Terzo fatto (in forma dubitativa): il Pentagono potrebbe essere costretto a fare ricorso alla tecnologia cinese. E l’imperativo del “Buy America” finirebbe per essere disatteso. Come peraltro accaduto sistematicamente negli ultimi tre decenni da “quando computer, laptop, modem e altri dispositivi elettronici di fabbricazione cinese vengono utilizzati regolarmente anche nei sottomarini nucleari strategici”. Con quali rischi per la sicurezza nazionale a stelle e strisce?

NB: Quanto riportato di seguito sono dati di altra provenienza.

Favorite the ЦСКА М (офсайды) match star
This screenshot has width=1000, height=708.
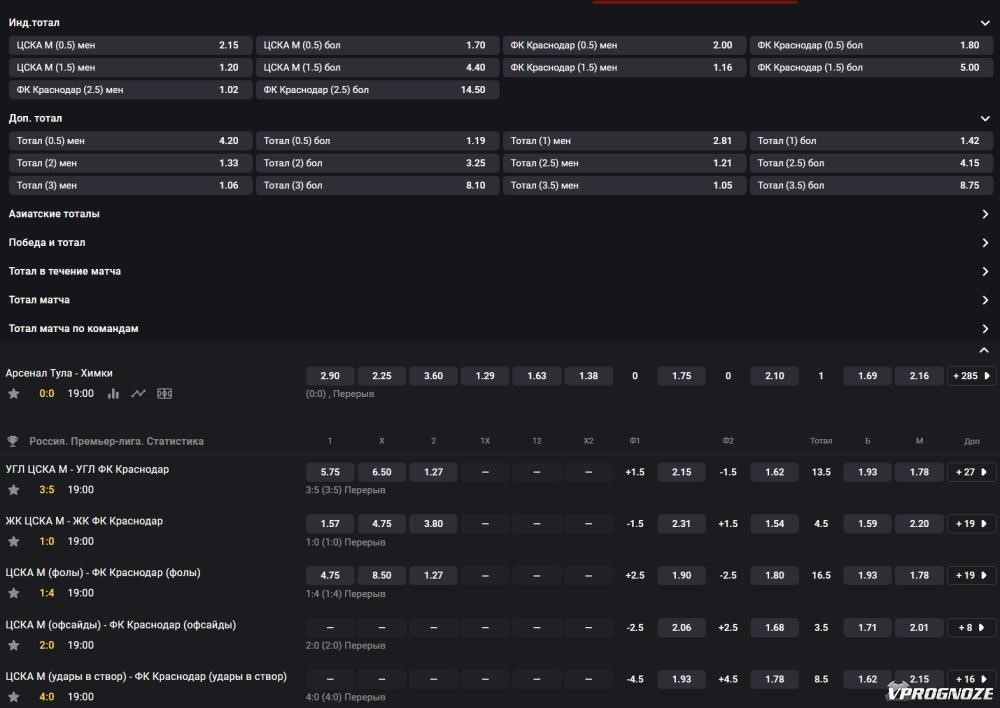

Il caso Pentagono mette a nudo la preminenza raggiunta dalla Cina nel settore dell’energia pulita. Un primato, peraltro, destinato a consolidarsi. Secondo l’Agenzia Internazionale per l’Energia, come indicato nel rapporto Renewables 2023, la Cina rappresenterà il 56% della capacità aggiuntiva di energia rinnovabile nel periodo 2023-2028. Secondo il rapporto, Pechino aumenterà la capacità rinnovabile di 2.060 gigawatt (GW), mentre il resto del mondo arrancherà a 1.574 GW. Dietro la Cina si posizionano l’Unione Europea e gli Stati Uniti, rispettivamente con 429 GW e 337 GW.